The Bencher  |  November/December 2022

By John P. Ratnaswamy, Esquire

Working with witnesses and potential witnesses is one of the aspects of lawyering that implicates a wide range of legal ethics principles. The following discussion is intended to identify some of the most common ethical concerns, not to be exhaustive. Please also note that many of these topics may be governed in whole or in part by other procedural or substantive law, sometimes possibly including criminal law, and not only by the ethics rules.

One threshold question is whether the lawyer can work with the witness. If the witness is the lawyer’s client, then the lawyer must communicate with the client, act competently and diligently, and so on, in accordance with our core notions of what a lawyer does. See, e.g., American Bar Association Model Rules of Professional Conduct (ABA MRPC) 1.4 (“Communication”), 1.1 (“Competence”), 1.3 (“Diligence”).

If the witness is not the lawyer’s client, however, then the ability of the lawyer to communicate with the witness, and whether the lawyer may work with the witness, will or may vary depending on, among other things, whether the witness is an employee of the client, the client’s counterparty or adversary, an employee of that “other side,” an unrepresented person, or a represented person. See, e.g., ABA MRPC 4.3 (“Dealing with Unrepresented Person”); 4.2 (“Communication with Person Represented by Counsel”).

There also are special rules regarding when a lawyer may serve as an occurrence witness, if the lawyer or another lawyer in his or her organization will be serving as an advocate in the same matter. See, e.g., ABA MRPC 3.7 (“Lawyer as Witness”).

A lawyer also should be mindful of limits on discouraging a witness from testifying, as opposed to working with them. See, e.g., ABA MRPC 3.4 (“Fairness to Opposing Party and Counsel”), subsections (a) and (f). Limits might be found in other law as well, possibly including criminal law.

If the lawyer may and is going to work with the witness, the lawyer should be mindful of the differences between proper preparation of a witness and improper coaching a witness, the rules that apply if the lawyer believes that a witness intends to testify falsely, and the rules that apply to a client who is a defendant in a criminal matter. See, e.g., ABA MRPC 1.2 (“Scope of Representation and Allocation of Authority Between Client and Lawyer”), subsection (d); 3.1 (“Meritorious Claims and Contentions”); 3.3 (“Candor Toward the Tribunal”), subsections (a)(3) and (b); 3.4(b); 8.4 (“Misconduct”), subsection (c). Again, limits also might be found in other law, including criminal law.

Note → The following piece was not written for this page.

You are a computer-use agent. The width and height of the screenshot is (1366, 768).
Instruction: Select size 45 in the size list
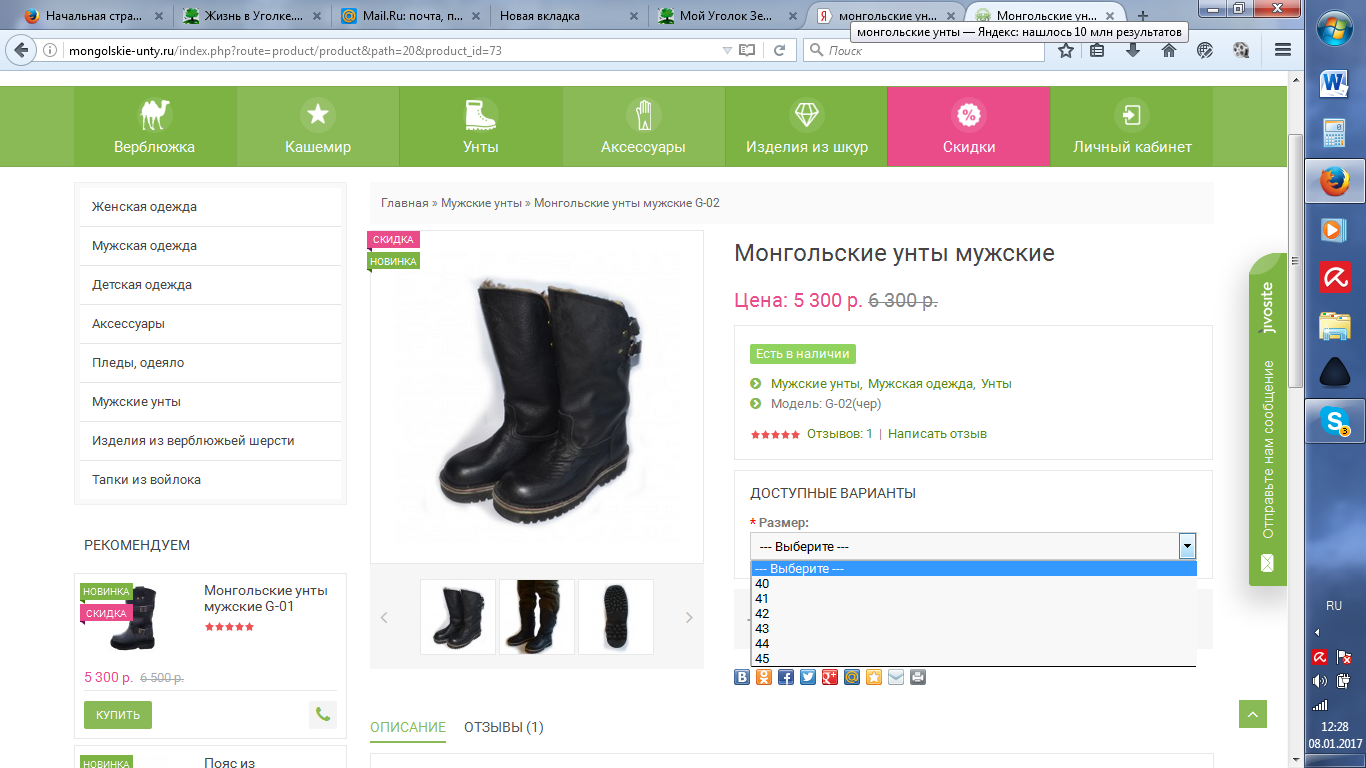click(x=762, y=659)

If the lawyer knows or comes to know that their witness, on the stand, has testified falsely, whether knowingly or not, the lawyer then should consider the rules relating to reasonable remedial measures, including the duration of any obligations of the lawyer. See, e.g., ABA MRPC 3.3(a)(3), (b), and (c). Other law again might be pertinent, too.

Finally, for purposes of this list, a lawyer should be mindful of limits on compensation of witnesses, whether they are occurrence witnesses or expert witnesses, and if or when such principles may apply to a consultant (consulting expert) who will not testify. This subject is another one in which other law as well as ethics rules is likely to be relevant. See, e.g., ABA MRPC 3.4(b), which provides in part that a “A lawyer shall not…offer an inducement to a witness that is prohibited by law[.]” Rule 3.4’s Comment [3] states: “With regard to paragraph (b), it is not improper to pay a witness’s expenses or to compensate an expert witness on terms permitted by law. The common law rule in most jurisdictions is that it is improper to pay an occurrence witness any fee for testifying and that it is improper to pay an expert witness a contingent fee.”

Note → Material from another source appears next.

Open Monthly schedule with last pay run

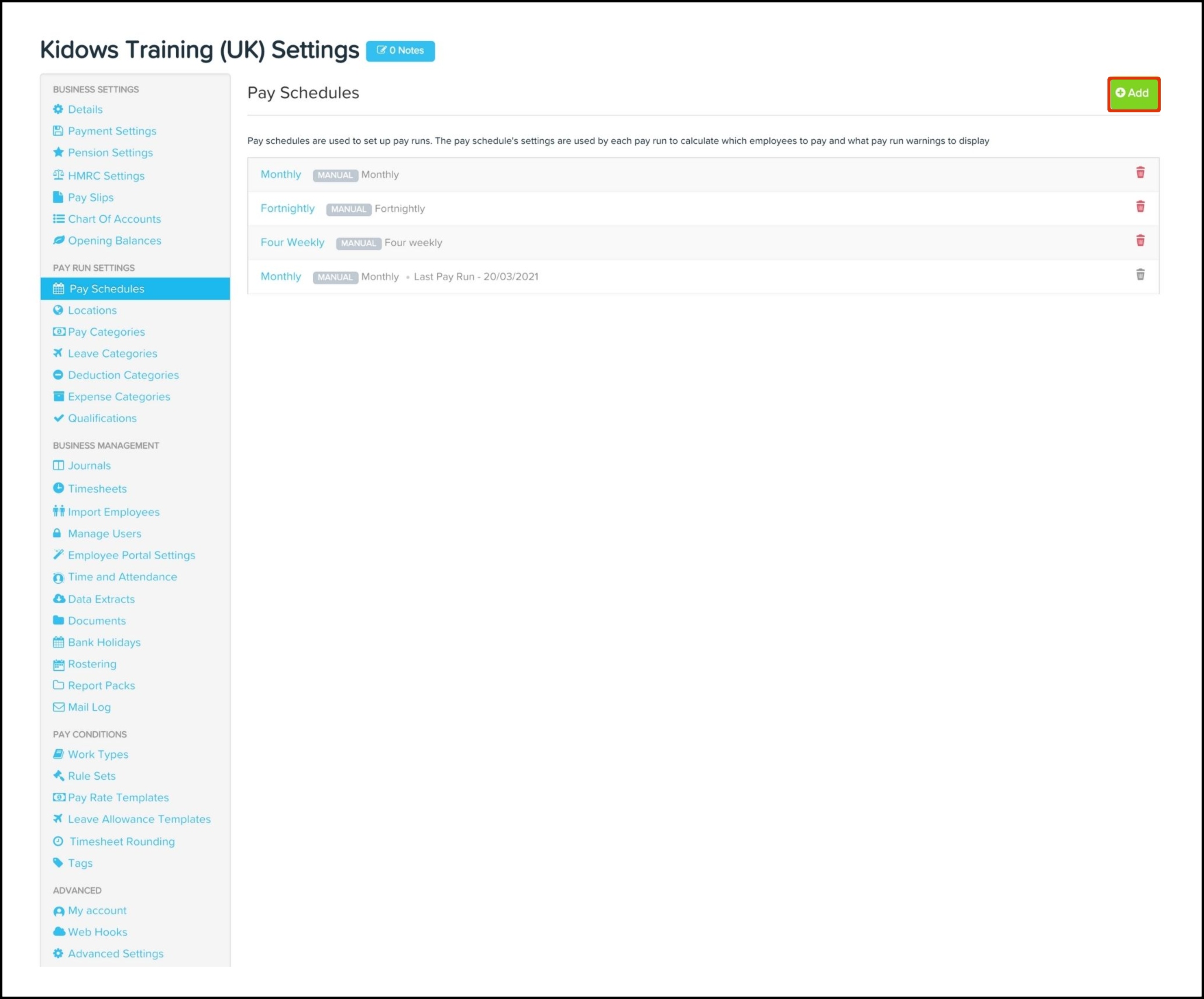[x=280, y=277]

John Ratnaswamy, Esquire, is the founder of The Law Office of John Ratnaswamy LLC in Chicago, Illinois. He also regularly serves as an adjunct professor of legal ethics at the Northwestern University School of Law. Ratnaswamy served as a member of the Hearing Board of the Illinois Attorney Registration & Disciplinary Commission from March 2011 to February 2016. He is a former member of the American Bar Association’s (ABA’s) Standing Committee on Ethics and Professional Responsibility and is the current chair of the ABA Solo, Small Firm, and General Practice Division’s Committee on Ethics and Professional Responsibility. This column should not be understood to represent the views of any of those entities or Ratnaswamy’s or the firm’s current or former clients.

© 2022 John P. Ratnaswamy, Esquire. This article was originally published in the November/December 2022 issue of The Bencher, a bi-monthly publication of the American Inns of Court. This article, in full or in part, may not be copied, reprinted, distributed, or stored electronically in any form without the written consent of the American Inns of Court.